Starting at the top of the entries below, set down each line exactly as written, and stop after the line containing "This screenshot has height=600, width=600.".
···
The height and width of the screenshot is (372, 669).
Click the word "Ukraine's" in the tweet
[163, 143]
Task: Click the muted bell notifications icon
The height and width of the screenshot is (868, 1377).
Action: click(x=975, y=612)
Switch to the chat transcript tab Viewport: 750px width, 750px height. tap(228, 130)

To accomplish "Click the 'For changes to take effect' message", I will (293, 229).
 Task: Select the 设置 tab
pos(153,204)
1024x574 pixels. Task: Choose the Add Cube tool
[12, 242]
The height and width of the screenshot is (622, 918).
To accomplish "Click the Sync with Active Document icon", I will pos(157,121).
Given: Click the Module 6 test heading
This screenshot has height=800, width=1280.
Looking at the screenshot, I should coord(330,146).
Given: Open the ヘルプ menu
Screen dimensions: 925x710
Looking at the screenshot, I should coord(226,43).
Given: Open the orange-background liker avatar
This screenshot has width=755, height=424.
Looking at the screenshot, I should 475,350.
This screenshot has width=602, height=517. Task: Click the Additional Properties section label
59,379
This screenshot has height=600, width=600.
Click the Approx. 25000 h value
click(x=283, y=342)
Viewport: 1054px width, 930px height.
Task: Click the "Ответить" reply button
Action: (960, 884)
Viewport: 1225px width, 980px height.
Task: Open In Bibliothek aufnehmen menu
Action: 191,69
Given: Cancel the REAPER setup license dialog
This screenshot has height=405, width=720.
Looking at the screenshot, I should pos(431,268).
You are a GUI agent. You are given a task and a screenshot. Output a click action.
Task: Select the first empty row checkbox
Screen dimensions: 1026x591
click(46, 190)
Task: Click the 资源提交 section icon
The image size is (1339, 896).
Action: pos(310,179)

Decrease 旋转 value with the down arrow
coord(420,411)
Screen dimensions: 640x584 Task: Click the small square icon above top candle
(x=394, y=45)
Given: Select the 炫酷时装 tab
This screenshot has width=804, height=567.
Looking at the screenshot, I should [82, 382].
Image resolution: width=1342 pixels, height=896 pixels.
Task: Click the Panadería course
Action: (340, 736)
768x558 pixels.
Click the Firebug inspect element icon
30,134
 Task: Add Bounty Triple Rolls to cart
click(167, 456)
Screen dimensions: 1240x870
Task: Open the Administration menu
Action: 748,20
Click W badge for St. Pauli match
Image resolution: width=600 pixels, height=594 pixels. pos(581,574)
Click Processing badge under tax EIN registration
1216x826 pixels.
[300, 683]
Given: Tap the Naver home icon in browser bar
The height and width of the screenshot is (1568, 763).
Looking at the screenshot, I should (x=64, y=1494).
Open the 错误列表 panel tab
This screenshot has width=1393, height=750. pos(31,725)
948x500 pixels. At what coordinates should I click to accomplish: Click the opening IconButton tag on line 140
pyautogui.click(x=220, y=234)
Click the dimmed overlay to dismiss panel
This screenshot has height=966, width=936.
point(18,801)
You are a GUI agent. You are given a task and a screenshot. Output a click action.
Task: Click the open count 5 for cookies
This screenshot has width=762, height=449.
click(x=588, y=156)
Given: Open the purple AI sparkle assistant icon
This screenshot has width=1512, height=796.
···
> _Result of the task_:
The height and width of the screenshot is (372, 669).
Click the word "Ukraine's" in the tweet
[163, 143]
Task: Click the muted bell notifications icon
The height and width of the screenshot is (868, 1377).
Action: click(x=975, y=612)
Switch to the chat transcript tab Viewport: 750px width, 750px height. tap(228, 130)

To accomplish "Click the 'For changes to take effect' message", I will (293, 229).
 Task: Select the 设置 tab
pos(153,204)
1024x574 pixels. Task: Choose the Add Cube tool
[12, 242]
The height and width of the screenshot is (622, 918).
To accomplish "Click the Sync with Active Document icon", I will pos(157,121).
Given: Click the Module 6 test heading
This screenshot has height=800, width=1280.
Looking at the screenshot, I should coord(330,146).
Given: Open the ヘルプ menu
Screen dimensions: 925x710
Looking at the screenshot, I should coord(226,43).
Given: Open the orange-background liker avatar
This screenshot has width=755, height=424.
Looking at the screenshot, I should 475,350.
This screenshot has width=602, height=517. Task: Click the Additional Properties section label
59,379
This screenshot has height=600, width=600.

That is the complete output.